Tests were conducted once or twice per week when intake was stable (did not vary by more than 20% of baseline). On test day, ethanol deprivation was initiated by substituting the ethanol-liquid diet (8% v/v) with an ethanol-free liquid diet (0% liquid diet, with sucrose and corn starch substituted for the ethanol to maintain caloric level). The following signs of withdrawal were observed and recorded using a visual rating scale: tremors, piloerection, muscle rigidity, and vocalization. Specifically, the absence of a withdrawal sign was recorded as 0, whereas the presence was recorded as 1. Recording was conducted twice. First, animals were observed for 15 s while they were freely moving in the cage, then again for an additional 15 s while they were handled. Thus, the withdrawal sign rating scale ranged from 0 (no signs) to 8 (all four signs were present during both ratings). These measurements were taken at 4 h after removal of the ethanol-liquid diet (this time point was chosen as the peak of withdrawal based on our preliminary studies) and also before removal of the ethanol-liquid diet as a baseline measurement. The pretreatment time for diazepam (0.3, 1, and 3 mg/kg, s.c.) and its vehicle was 30 min. The pretreatment time for JNJ-10397049 (1, 3, and 10 mg/kg, s.c.), SB-408124 (3, 10, and 30 mg/kg, s.c.), and their respective vehicles was 15 min. Experiments were conducted using a Latin-square design.
Microdialysis
Microdialysis experiments were performed as previously described (Dugovic et al. 2009) using a guide cannula (Eicom, Kyoto, Japan) in the nucleus accumbens core (incisor bar, −3.5 mm, +1.8 mm anterior, 1.6 mm lateral, and 6.0 mm ventral to Bregma; Paxinos and Watson 1997). Microdialysis probes (2 mm active membrane length, Eicom) were perfused with artificial cerebral spinal fluid (147 mM NaCl, 4.0 mM KCl, 0.85 mM MgCl2, 2.3 mM CaCl2) at a rate of 1 μl/min and implanted the afternoon prior to sample collection. The following morning, six 10-min baseline samples were collected prior to drug injections. Separate groups of animals were then pretreated with JNJ-10397049 (10 mg/kg, s.c.), SB-408124 (30 mg/kg, s.c.), or their respective vehicle, immediately before an injection of ethanol or its vehicle. Ethanol was diluted to 20% with sterile water and delivered at 15.7 ml/kg (i.p.) for a dose of 2.5 g/kg. Samples were collected every 10 min for 2-h post dosing into a 96-well plate maintained at 4°C containing 2.5 μl of antioxidant (0.1 M acetic acid, 1 mM oxalic acid, and 3 mM l-cysteine in ultra pure water). Microdialysis samples were analyzed for DA by HPLC with electrochemical detection (Eicom) as previously described (Barbier et al. 2007; Bonaventure et al. 2007).
Motor performance
In a follow-up study, to determine if JNJ-10397049 interacted with ethanol to produce sedative effects that would have interfered with operant performance, a separate group of rats were tested on the rotarod (Stoelting, Wood Dale, IL).
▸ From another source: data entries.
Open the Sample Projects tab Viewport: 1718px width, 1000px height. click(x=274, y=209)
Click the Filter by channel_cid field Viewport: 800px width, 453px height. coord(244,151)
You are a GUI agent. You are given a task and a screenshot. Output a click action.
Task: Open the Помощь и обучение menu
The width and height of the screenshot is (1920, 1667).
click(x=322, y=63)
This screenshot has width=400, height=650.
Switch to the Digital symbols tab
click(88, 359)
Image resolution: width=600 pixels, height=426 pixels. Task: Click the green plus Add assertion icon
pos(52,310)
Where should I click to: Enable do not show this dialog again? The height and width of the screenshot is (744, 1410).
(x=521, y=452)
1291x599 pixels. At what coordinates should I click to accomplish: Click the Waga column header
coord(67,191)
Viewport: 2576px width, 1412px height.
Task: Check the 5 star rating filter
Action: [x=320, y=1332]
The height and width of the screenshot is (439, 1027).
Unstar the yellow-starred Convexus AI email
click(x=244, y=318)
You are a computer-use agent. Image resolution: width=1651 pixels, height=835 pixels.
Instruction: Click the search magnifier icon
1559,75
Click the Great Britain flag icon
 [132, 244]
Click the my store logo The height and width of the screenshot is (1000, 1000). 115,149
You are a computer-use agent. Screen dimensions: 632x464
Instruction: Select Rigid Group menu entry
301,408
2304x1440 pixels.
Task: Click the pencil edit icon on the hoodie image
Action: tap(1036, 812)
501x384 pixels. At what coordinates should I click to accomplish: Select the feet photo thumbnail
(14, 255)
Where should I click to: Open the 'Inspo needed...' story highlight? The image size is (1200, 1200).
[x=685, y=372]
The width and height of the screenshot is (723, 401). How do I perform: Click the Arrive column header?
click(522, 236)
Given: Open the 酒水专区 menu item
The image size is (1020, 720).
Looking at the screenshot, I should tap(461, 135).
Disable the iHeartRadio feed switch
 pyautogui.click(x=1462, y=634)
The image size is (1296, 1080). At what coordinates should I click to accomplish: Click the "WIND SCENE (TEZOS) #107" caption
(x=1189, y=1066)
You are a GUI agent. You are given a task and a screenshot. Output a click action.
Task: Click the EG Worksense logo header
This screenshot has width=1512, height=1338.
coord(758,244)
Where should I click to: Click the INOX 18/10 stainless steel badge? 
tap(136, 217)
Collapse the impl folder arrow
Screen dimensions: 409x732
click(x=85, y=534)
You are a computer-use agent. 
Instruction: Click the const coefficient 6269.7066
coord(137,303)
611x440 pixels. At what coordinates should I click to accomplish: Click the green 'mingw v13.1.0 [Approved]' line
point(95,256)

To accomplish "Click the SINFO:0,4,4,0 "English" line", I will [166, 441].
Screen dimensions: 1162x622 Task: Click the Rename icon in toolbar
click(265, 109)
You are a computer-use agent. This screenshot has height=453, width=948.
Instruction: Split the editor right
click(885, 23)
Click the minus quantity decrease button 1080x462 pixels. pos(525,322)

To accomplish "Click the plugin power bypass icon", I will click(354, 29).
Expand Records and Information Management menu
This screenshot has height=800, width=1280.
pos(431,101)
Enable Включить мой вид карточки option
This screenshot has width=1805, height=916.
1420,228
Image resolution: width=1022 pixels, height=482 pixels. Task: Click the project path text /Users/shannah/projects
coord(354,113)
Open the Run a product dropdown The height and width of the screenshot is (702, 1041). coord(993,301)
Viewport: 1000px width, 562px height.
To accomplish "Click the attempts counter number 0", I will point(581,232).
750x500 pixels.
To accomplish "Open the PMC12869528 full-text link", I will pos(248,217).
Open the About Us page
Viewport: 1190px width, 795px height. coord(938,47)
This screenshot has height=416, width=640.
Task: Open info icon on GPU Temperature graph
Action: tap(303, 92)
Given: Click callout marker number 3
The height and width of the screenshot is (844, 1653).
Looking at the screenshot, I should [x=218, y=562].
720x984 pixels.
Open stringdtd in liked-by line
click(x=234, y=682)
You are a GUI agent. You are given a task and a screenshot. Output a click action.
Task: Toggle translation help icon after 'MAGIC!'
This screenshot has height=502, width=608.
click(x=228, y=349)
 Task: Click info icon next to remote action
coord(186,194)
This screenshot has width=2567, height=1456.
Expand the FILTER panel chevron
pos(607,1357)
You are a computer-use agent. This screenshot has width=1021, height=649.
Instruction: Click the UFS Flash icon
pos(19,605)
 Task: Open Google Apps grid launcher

Briefly, rats were trained the day before the test to walk on the rotarod for 60 s. Rats that failed to meet this cutoff criteria of 60 s for at least three trials (out of a maximum of eight trials) were excluded from the study. On the following day, animals were co-injected with vehicle or 10 mg/kg JNJ-1039049 and 0, 1, or 2 g/kg ethanol, and 15 min later tested on the rotarod with a single trial. A maximum cutoff time of 60 s was used and 60 s was averaged in for rats meeting this cutoff. The data from the rotarod experiment were analyzed using nonparametric statistics due the non-normal distribution arising from the imposed cutoff. The data were analyzed with a Kruskal–Wallis ANOVA followed by Mann–Whitney post-hoc tests with a Bonferroni correction for multiple comparisons, comparing JNJ-10397049 to vehicle within each ethanol group to determine if JNJ-10397049 potentiated ethanol’s sedative effects, and comparing the two doses of ethanol (pooled between JNJ-10397049 and vehicle) to its vehicle group to determine if there was a main effect of ethanol in producing sedation.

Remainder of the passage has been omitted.